Il a pris cette décision, a-t-il expliqué en substance, parce que les organisateurs de cette commémoration n'ont pas prévu de lui donner la parole, alors que le président russe Vladimir Poutine - auteur, récemment, de lourdes accusations contre la Pologne - devrait y jouer un rôle important.

"Ou bien la Pologne pourra prendre la parole, ou bien le président de la République ne doit pas participer à cet événement", a dit M. Duda aux journalistes à l'issue d'une réunion du gouvernement sous sa présidence.

"Ainsi (...) nous avons décidé qu'en tant que président de la République je ne participerai pas à l'événement qui aura lieu à Jérusalem le 23 janvier", a-t-il ajouté. 

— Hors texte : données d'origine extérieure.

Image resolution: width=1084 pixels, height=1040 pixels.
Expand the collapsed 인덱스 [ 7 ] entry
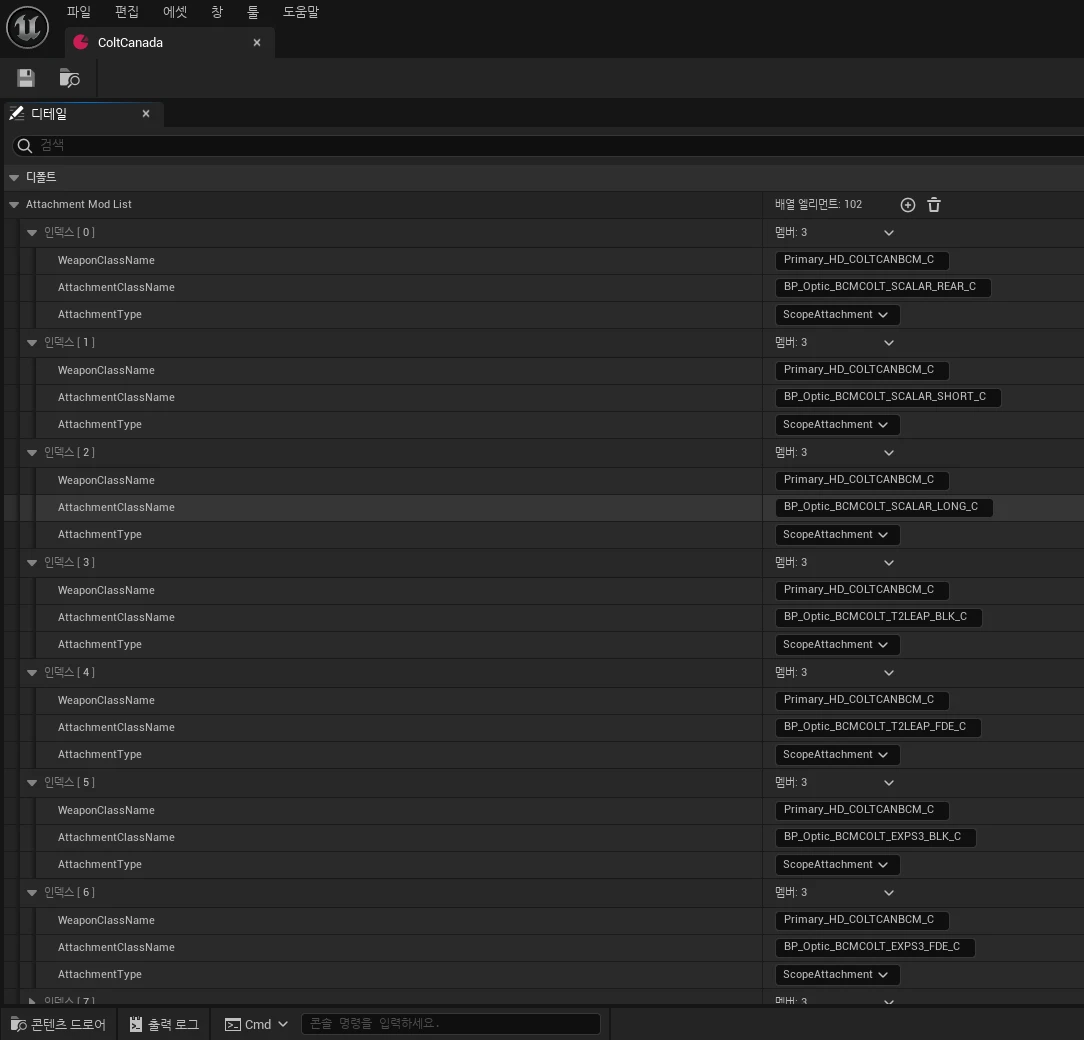32,1001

Le président russe Vladimir Poutine a récemment accusé la Pologne d'avant-guerre de collusion avec Hitler et d'antisémitisme.

La Pologne, premier pays attaqué par l'armée d'Hitler, a perdu six millions d'habitants, dont trois millions de Juifs.  

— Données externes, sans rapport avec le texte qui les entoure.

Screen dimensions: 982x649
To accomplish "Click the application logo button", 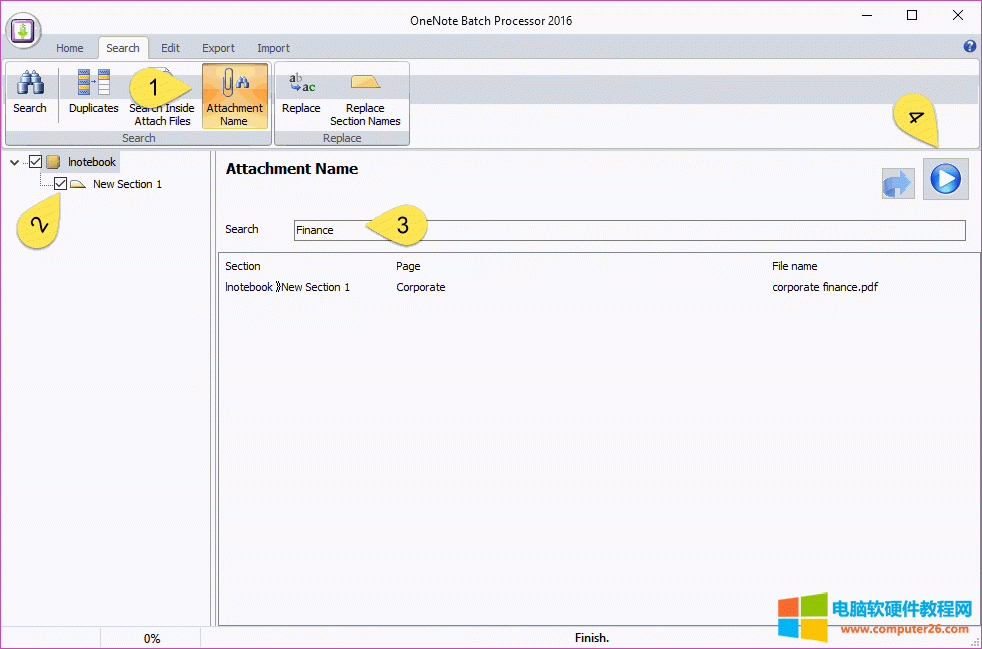I will [24, 30].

Mardi, le président Duda a qualifié les déclarations de M. Poutine de "sorte de révisionnisme post-stalinien", qui "déforment de manière évidente la vérité historique".

Il a estimé par ailleurs que "le jour vraiment le plus important" est la Journée internationale dédiée à la mémoire des victimes de l'Holocauste, célébrée le 27 janvier sur le site de l'ancien camp nazi d'Auschwitz, créé par les Allemands sur le territoire polonais occupé. 

A la veille de l'invasion allemande de la Pologne le 1er septembre 1939, Moscou et Berlin se sont partagé l'Europe de l'Est dans un protocole secret du pacte Ribbentrop-Molotov signé le 23 août. L'URSS a attaqué la Pologne le 17 septembre 1939 et les Soviétiques ont occupé une bonne partie du territoire polonais. L'Allemagne a attaqué l'URSS le 22 juin 1941.

Quelque 1,1 million de personnes ont été tués à Auschwitz par les nazis, dont un million de Juifs, entre 1940 et 1945.